As usual, of course, you should consult this book's web page (http://www.rmi.net/~lutz/about-pp.html) and Python 2.1 and later release notes for Python developments that will surely occur immediately after I ship this insert off to my publisher.

A.2 Major Changes in 1.6

This section lists changes introduced by Python release 1.6; by proxy, most are part of release 2.0 as well.

A.2.1 Incompatibilities

The append method for lists can no longer be invoked with more than one argument. This used to append a single tuple made out of all arguments, but was undocumented. To append a tuple, write l.append((a, b, c)).

The connect, connect_ex, and bind methods for sockets require exactly one argument. Previously, you could call s.connect(host, port), but this was not by design; you must now write s.connect((host, port)).

The str and repr functions are now different more often. For long integers, str no longer appends an "L"; str(1L) is "1", which used to be "1L", and repr(1L) still returns "1L". For floats, repr now gives 17 digits of precision to ensure that no precision is lost (on all current hardware).

Some library functions and tools have been moved to the deprecated category, including some widely used tools such as find. The string module is now simply a frontend to the new string methods, but given that this module is used by almost every Python module written to date, it is very unlikely to go away.

A.2.2 Core Language Changes

The following sections describe changes made to the Python language itself.

A.2.2.1 Unicode strings

Python now supports Unicode (i.e., 16-bit wide character) strings. Release 1.6 added a new fundamental datatype (the Unicode string), a new built-in function unicode, and numerous C APIs to deal with Unicode and encodings. Unicode string constants are prefixed with the letter "u", much like raw strings (e.g., u"..."). See the file Misc/unicode.txt in your Python distribution for details, or visit web site http://starship.python.net/crew/lemburg/unicode-proposal.txt.

A.2.2.2 String methods

Many of the functions in the string module are now available as methods of string objects. For instance, you can now say str.lower( ) instead of importing the string module and saying string.lower(str). The equivalent of string.join(sequence,delimiter) is delimiter.join(sequence). (That is, you use " ".join(sequence) to mimic string.join(sequence)).

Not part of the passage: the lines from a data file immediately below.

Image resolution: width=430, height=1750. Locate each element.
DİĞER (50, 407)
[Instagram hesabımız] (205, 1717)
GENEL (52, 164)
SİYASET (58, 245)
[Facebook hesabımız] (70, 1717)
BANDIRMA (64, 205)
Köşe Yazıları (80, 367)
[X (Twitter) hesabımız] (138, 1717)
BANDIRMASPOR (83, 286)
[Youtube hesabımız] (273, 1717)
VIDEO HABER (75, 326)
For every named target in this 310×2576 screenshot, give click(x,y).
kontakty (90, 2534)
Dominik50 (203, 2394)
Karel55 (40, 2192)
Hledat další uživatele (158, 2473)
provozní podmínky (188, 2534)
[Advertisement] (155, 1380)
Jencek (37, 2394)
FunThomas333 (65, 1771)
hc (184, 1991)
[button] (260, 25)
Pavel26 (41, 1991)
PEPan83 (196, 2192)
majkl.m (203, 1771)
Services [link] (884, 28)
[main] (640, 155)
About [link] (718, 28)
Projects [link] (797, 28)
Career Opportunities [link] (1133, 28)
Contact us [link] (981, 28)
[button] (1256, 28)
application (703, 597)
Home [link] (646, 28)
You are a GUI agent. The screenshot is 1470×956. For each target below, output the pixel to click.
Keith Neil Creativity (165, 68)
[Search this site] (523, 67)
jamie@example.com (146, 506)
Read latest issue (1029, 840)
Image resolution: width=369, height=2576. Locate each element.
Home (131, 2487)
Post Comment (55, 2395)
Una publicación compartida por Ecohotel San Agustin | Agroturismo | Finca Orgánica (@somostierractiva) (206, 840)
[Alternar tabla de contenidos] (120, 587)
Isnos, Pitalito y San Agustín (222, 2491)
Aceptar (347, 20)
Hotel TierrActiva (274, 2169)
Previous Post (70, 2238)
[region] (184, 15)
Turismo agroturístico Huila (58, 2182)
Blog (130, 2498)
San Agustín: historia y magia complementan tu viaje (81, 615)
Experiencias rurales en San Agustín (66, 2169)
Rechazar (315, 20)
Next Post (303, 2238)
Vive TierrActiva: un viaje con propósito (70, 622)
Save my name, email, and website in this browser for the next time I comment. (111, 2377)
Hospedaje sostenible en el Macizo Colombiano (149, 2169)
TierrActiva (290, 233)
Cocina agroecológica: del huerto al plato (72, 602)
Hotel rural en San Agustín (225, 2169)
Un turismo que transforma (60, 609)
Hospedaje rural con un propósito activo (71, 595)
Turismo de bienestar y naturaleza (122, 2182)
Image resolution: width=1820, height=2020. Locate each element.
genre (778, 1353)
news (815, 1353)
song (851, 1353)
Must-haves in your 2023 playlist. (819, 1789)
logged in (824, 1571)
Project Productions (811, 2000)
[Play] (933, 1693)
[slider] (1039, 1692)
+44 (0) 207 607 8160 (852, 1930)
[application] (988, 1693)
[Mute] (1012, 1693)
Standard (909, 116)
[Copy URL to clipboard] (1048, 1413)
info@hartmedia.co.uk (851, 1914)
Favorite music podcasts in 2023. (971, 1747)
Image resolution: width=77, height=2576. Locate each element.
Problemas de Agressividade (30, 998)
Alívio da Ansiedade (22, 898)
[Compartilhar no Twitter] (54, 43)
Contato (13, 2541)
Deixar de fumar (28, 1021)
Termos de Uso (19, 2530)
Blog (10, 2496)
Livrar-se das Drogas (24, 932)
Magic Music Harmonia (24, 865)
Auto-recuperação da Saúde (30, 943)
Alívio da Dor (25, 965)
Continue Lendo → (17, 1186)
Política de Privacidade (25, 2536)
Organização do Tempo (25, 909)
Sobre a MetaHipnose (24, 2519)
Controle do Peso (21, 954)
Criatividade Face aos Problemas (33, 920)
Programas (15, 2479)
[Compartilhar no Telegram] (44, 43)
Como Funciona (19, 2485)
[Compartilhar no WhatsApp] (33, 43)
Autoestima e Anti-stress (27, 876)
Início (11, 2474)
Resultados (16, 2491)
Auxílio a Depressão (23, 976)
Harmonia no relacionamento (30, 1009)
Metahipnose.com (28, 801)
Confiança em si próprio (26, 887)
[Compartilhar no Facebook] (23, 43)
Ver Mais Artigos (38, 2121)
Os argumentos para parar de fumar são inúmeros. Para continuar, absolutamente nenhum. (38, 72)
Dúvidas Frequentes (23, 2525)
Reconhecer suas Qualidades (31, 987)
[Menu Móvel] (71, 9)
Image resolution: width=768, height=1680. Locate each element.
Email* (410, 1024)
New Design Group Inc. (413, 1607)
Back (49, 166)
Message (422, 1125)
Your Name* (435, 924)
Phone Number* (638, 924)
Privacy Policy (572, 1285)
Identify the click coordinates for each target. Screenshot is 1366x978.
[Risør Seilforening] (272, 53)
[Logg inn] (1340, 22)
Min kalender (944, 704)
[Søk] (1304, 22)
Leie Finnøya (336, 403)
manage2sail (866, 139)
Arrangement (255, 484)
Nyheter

A.2.2.3 New (internal) regular expression engine

The new regular expression engine, SRE, is fully backward-compatible with the old engine, and is invoked using the same interface (the re module). That is, the re module's interface remains the way to write matches, and is unchanged; it is simply implemented to use SRE. You can explicitly invoke the old engine by importing pre, or the SRE engine by importing sre. SRE is faster than pre, and supports Unicode (which was the main reason to develop yet another underlying regular expression engine).

A.2.2.4 apply-like function calls syntax

Special function call syntax can be used instead of the apply function: f(*args, **kwds) is equivalent to apply(f, args, kwds). You can also use variations like f(a1, a2, *args, **kwds), and can leave one or the other out (e.g., f(*args), f(**kwds)).

A.2.2.5 String to number conversion bases

The built-ins int and long take an optional second argument to indicate the conversion base, but only if the first argument is a string. This makes string.atoi and string.atol obsolete. (string.atof already was.)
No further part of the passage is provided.